The Court disagrees with Plaintiff on the requirement of proving deliberate indifference. The Fifth Circuit has unequivocally required allegations of deliberate indifference for a Title IX claim. Sewell, 974 F.3d at 586. Plaintiff's reliance on authority from the Fourth Circuit Court of Appeals and factual distinctions in the Gebser and Feminist Majority cases is unpersuasive considering the plain language of Sewell. ECF No. 31 at 11 (citing Gebser v. Lago Vista Indep. Sch. Dist., 524 U.S. 274, 290 (1998) and Feminist Majority Found. v. Hurley, 911 F.3d 674, 695-96 (4th Cir. 2018)). As previously held, Plaintiff's failure to plead any facts supporting deliberate indifference is one basis for dismissing Plaintiff's Title IX claim. See ECF No. 20 at 4. As such, this Court recommends that part of Defendants' Motion be GRANTED.

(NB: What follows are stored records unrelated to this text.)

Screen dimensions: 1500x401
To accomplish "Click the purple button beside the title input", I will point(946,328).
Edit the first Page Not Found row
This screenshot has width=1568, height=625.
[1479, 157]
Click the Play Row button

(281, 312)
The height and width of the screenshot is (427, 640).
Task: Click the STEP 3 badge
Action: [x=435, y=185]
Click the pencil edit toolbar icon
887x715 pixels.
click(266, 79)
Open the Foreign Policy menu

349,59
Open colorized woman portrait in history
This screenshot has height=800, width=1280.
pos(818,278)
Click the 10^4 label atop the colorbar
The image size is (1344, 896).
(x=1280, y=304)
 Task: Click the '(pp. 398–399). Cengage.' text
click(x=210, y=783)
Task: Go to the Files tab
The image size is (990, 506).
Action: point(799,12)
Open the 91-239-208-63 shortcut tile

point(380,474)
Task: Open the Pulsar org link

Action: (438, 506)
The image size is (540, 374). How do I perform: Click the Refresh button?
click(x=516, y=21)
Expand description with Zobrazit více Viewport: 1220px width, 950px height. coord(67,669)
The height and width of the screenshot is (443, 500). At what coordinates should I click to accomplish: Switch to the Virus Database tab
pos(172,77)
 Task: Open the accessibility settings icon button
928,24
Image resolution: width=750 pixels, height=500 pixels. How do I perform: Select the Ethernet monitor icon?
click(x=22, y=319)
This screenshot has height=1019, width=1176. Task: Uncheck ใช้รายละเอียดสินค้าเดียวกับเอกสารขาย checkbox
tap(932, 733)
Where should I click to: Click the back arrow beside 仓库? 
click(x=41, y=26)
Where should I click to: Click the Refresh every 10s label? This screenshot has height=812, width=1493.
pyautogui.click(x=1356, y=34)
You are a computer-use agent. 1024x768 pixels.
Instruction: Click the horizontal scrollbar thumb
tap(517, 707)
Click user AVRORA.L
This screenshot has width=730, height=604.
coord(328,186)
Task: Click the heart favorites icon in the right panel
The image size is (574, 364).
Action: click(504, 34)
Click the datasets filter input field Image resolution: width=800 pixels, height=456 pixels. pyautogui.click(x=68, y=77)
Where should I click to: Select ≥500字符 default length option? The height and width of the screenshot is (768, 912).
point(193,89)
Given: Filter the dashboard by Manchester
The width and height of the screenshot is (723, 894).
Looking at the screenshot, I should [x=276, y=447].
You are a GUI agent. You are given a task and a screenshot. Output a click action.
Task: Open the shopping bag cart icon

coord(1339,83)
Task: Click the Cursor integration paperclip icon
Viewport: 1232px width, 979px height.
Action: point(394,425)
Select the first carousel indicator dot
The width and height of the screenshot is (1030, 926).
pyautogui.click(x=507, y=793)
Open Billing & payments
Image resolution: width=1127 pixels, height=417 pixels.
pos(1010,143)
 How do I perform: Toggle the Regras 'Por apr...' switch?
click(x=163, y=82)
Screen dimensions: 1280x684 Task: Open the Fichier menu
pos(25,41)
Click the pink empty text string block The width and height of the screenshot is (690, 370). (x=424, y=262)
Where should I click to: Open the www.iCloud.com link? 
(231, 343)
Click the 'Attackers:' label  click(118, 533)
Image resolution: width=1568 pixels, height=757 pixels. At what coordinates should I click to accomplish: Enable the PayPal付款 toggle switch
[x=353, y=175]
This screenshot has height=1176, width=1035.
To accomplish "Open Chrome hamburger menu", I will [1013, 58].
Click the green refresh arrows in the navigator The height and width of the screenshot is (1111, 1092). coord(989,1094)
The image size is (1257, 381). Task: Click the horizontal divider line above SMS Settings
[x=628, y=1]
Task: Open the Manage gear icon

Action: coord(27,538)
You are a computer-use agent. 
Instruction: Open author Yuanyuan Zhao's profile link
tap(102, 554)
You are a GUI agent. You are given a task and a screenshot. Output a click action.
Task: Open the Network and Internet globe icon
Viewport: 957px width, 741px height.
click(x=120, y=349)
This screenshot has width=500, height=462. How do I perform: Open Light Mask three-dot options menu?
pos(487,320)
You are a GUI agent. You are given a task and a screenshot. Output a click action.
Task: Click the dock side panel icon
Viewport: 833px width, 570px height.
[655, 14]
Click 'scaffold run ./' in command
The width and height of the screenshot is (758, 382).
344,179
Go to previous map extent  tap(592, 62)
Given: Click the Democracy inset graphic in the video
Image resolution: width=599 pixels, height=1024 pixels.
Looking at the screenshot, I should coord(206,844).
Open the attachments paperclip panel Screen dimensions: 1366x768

A. Plaintiff has failed to plead facts demonstrating a causal connection with an adverse action under her Title IX claim.

Plaintiff alleges an adverse action but fails to allege facts that connect the alleged adverse action to her participation in a protected activity. Plaintiff alleges that she was not offered a spot on or given the opportunity to tryout for the women's tennis team at any time after her enrollment at Defendant Baylor in 2017. See ECF No. 24. This includes the roughly three-year period before participating in the protected activity-the Title IX investigation of Defendant Boland. Id. The strongest factual statements in the Second Amended Complaint include the addition of an allegation that Women's Tennis coach, Joey Scrivano told Plaintiff that playing club tennis “could eventually lead to a spot on the team in the future,” and that Deputy Athletics Director Dawn Rodgers “could put Ms. Bonnewitz on the team.” Id. at ¶¶ 18, 20 (emphasis added). Nowhere in the Second Amended Complaint does Plaintiff contend that during the three years between enrolling in 2017 and participating in the Title IX investigation in 2020 she was offered a tryout or a spot on the women's tennis team. She only contends that she was not given either an opportunity to tryout or a spot on the team following her participation in the Title IX investigation. Id. at ¶ 87.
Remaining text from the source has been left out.